[[ THE INPUT, beginning ]]

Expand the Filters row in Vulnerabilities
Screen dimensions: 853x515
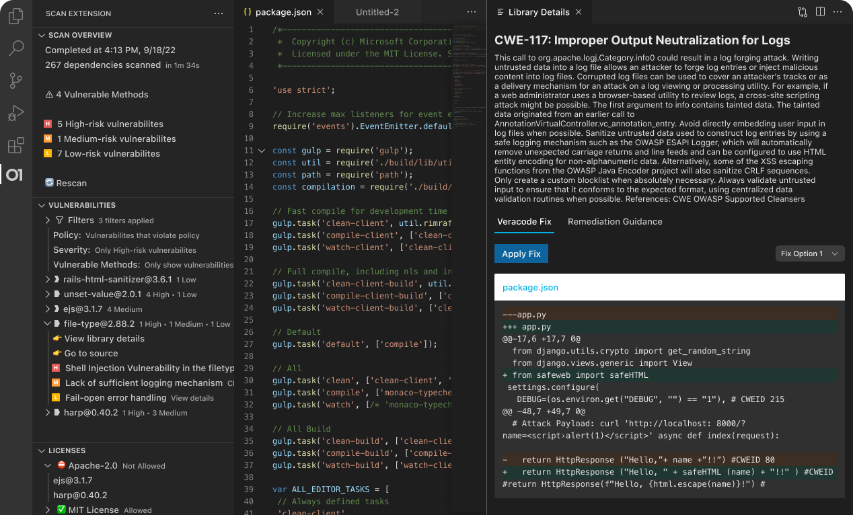point(48,221)
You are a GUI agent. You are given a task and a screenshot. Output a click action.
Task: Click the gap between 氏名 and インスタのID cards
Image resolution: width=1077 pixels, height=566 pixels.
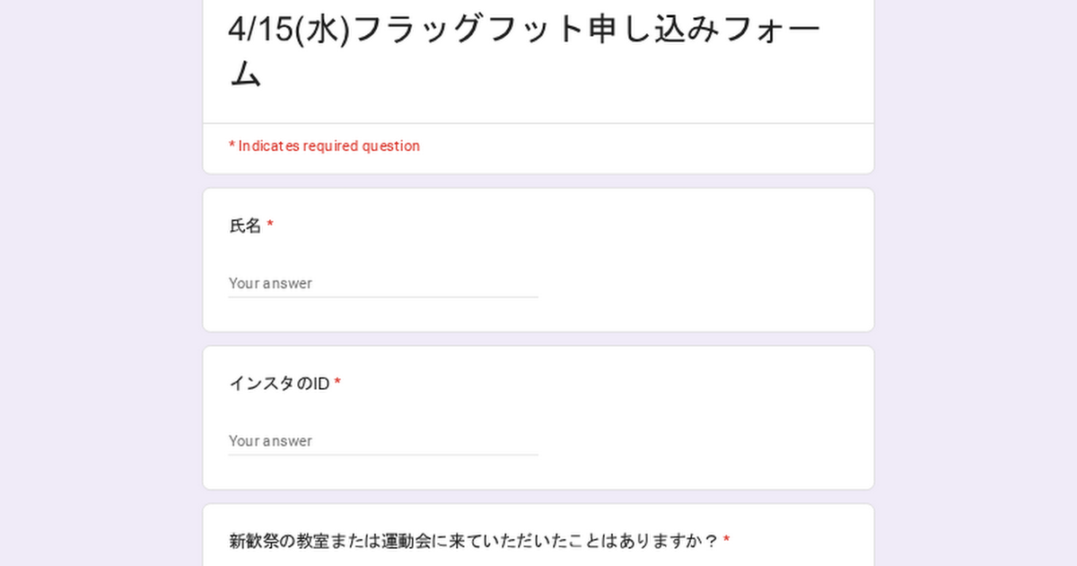[539, 340]

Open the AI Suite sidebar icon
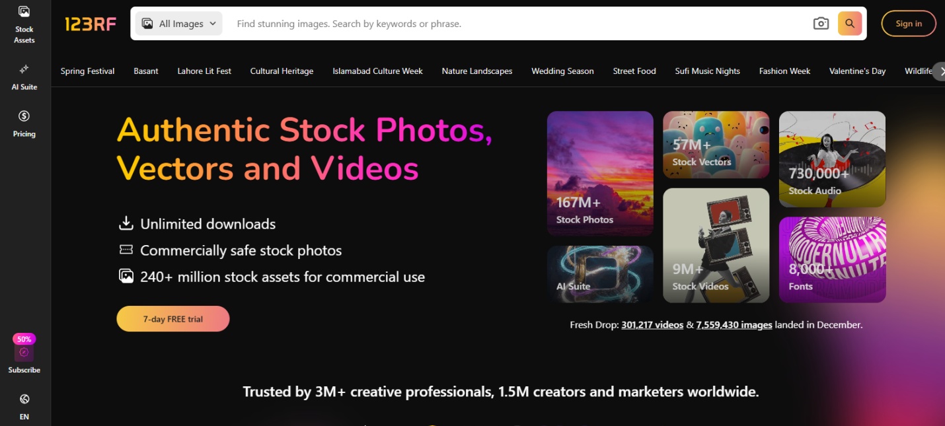[24, 69]
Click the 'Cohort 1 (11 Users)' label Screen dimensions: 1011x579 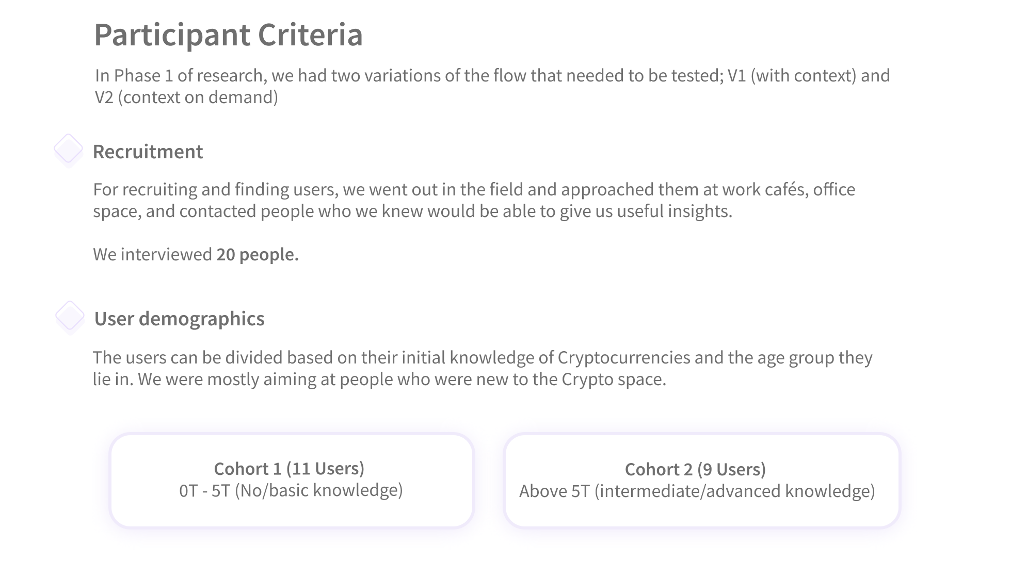289,468

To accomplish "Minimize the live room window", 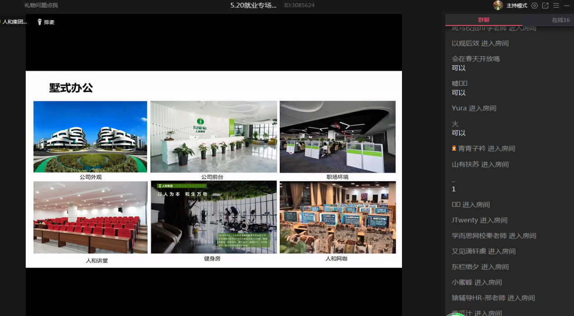I will (566, 5).
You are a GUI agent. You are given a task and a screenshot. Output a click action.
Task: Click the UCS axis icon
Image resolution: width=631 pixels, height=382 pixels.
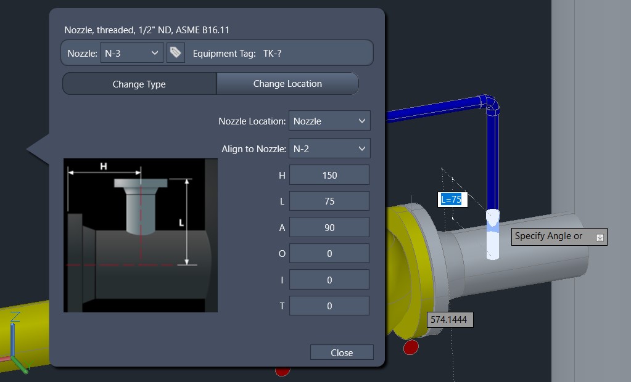click(x=14, y=342)
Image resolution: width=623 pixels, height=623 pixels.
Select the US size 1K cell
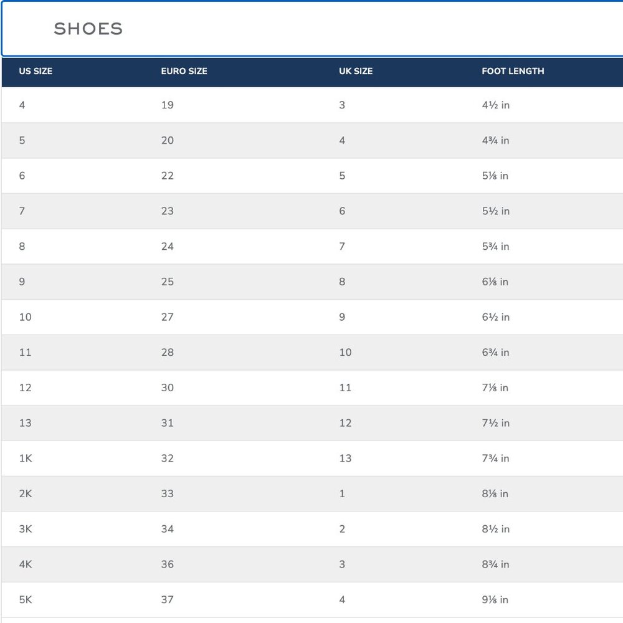(x=26, y=458)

[[ THE INPUT, end ]]

**ACTIVITY**
Everything from the line with "Task: Click the UCS axis icon" through the end of the records is to be repeated exactly. The pictures are not.

**SOLUTION BELOW**
Task: Click the UCS axis icon
Image resolution: width=631 pixels, height=382 pixels.
click(x=14, y=342)
Image resolution: width=623 pixels, height=623 pixels.
Select the US size 1K cell
(x=26, y=458)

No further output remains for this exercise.